Now twenty years later, the memories remain all too vivid. This week he sat down with WSAV to talk about the unimaginable, the unforeseen and the unknown.
“I put my fishing poles on the porch, took a shower, and went in to work,” Difalco said.
That’s how John Difalco’s Sept. 11, 2001, started. “It was a good 2-3 days before I made it back home. and that was for a couple hours. Took a shower, nap kissed the kids, and off I went.”
The highway patrol officer spent 12-18 hours a day securing the ground zero perimeter
“It was devastating,” says Difalco. “Picture the old shows where the atomic bomb went off, and they go into the town and it’s just leveled and it’s dirty and stuff and that’s what you saw.”
“To a first responder, when you cant protect somebody, it hurts.”
The pain also comes with the friends he lost that day.
“This guy, George Howard, emergency service cop for Port Authority Police.”
“I’d be on the radio going, ‘hey I need another car down here or else I’m going to get taken out handling an accident,'” Difalco says. “All of a sudden I would hear him coming with his emergency services truck, blaring sirens and he would pull up and say ‘I got your back.'”
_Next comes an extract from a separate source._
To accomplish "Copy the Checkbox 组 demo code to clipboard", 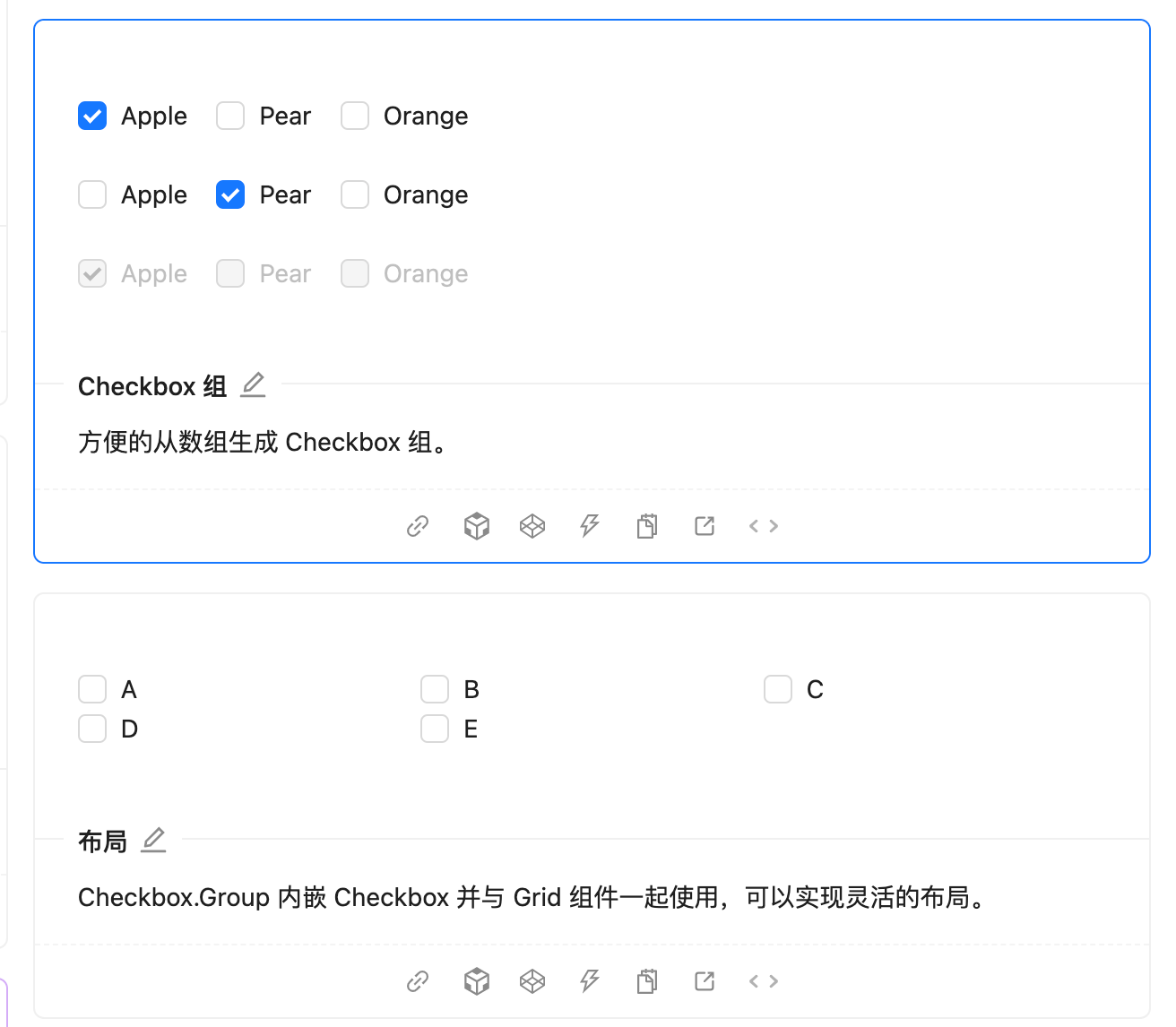I will point(647,526).
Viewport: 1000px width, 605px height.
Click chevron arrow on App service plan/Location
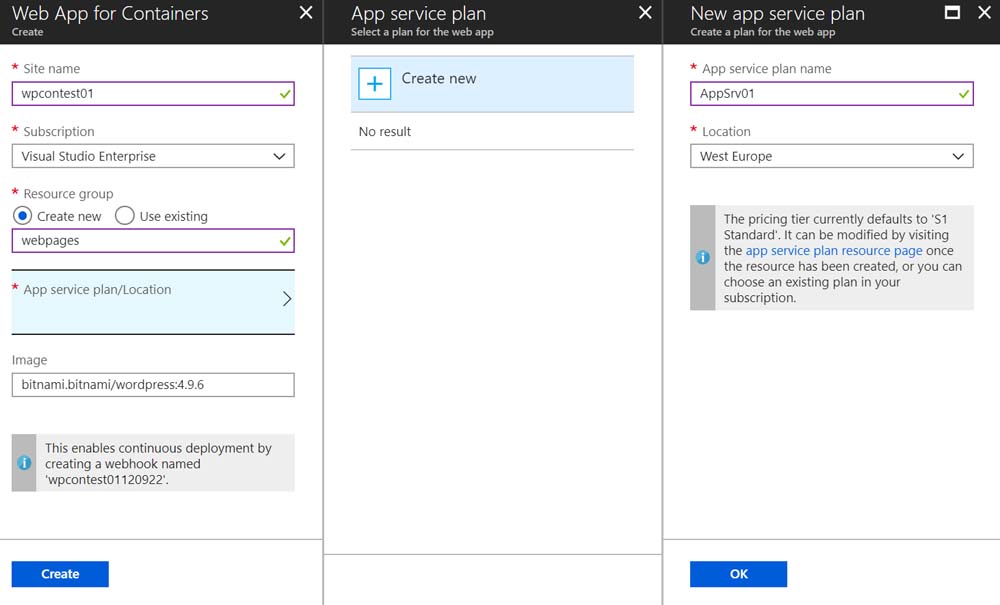click(287, 299)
“I told him, ‘you are going to get in trouble.’ He said ‘I don’t care. I’ll tell them I won’t do it again until the next time,'” Difalco recalled.
“This was a guy, he was off. He ran into the towers and he perished. To me, he was a true hero just for what he did,” Difalco says.
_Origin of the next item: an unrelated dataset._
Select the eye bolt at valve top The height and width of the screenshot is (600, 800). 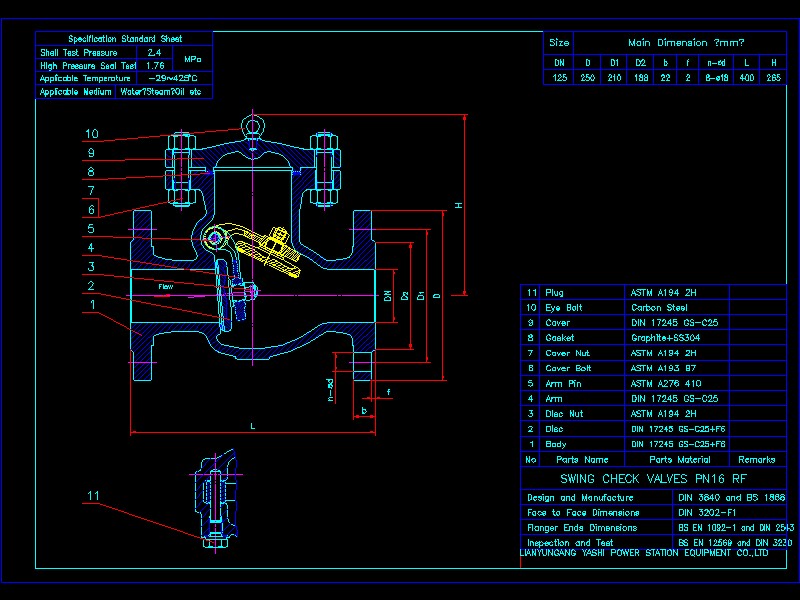(x=253, y=125)
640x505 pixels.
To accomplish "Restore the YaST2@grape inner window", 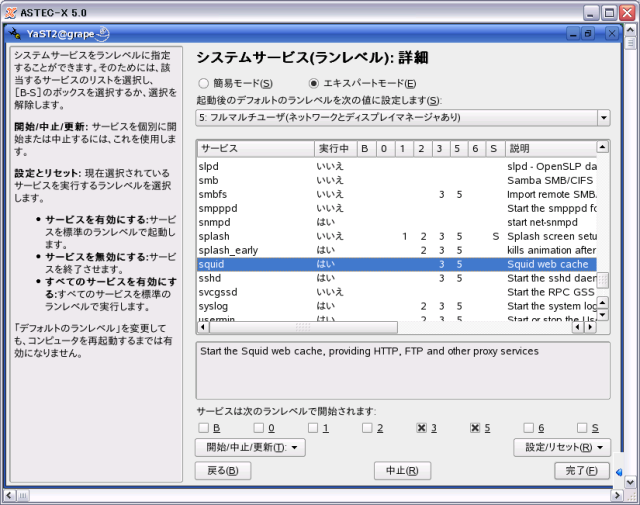I will (587, 33).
John says the term “hero” was thrown around a lot after the attack.
“We always used to joke, there were these were the people who made complaints against us. These were the people that hated us. and they were out there with signs you are our heroes,” Difalco said.
“It was warming. There was a positive that came out of the negative.”
In the aftermath of all that work, John and so many others are dealing with a different “negative.”
“I have lost of a lot of friends since then, to the devil. we call 9-11 cancer the devil,” Difalco says.
“On average, I’m losing 3-4 people a year to that cancer. it’s just bad.”
“To me, my fear is I don’t have cancer now. To me, it’s not an if, it’s a when, it rears its ugly head,” Difalco said.
“It may never, but it’s that unknown. Will I be able to provide for my wife?”
John retired from the New York Highway Patrol after 25 years of service and has been in the Beaufort County Sheriff’s Office since then.
He said it was important to continue working and training the current generation. Some of whom were in diapers or weren’t even born when the towers came down.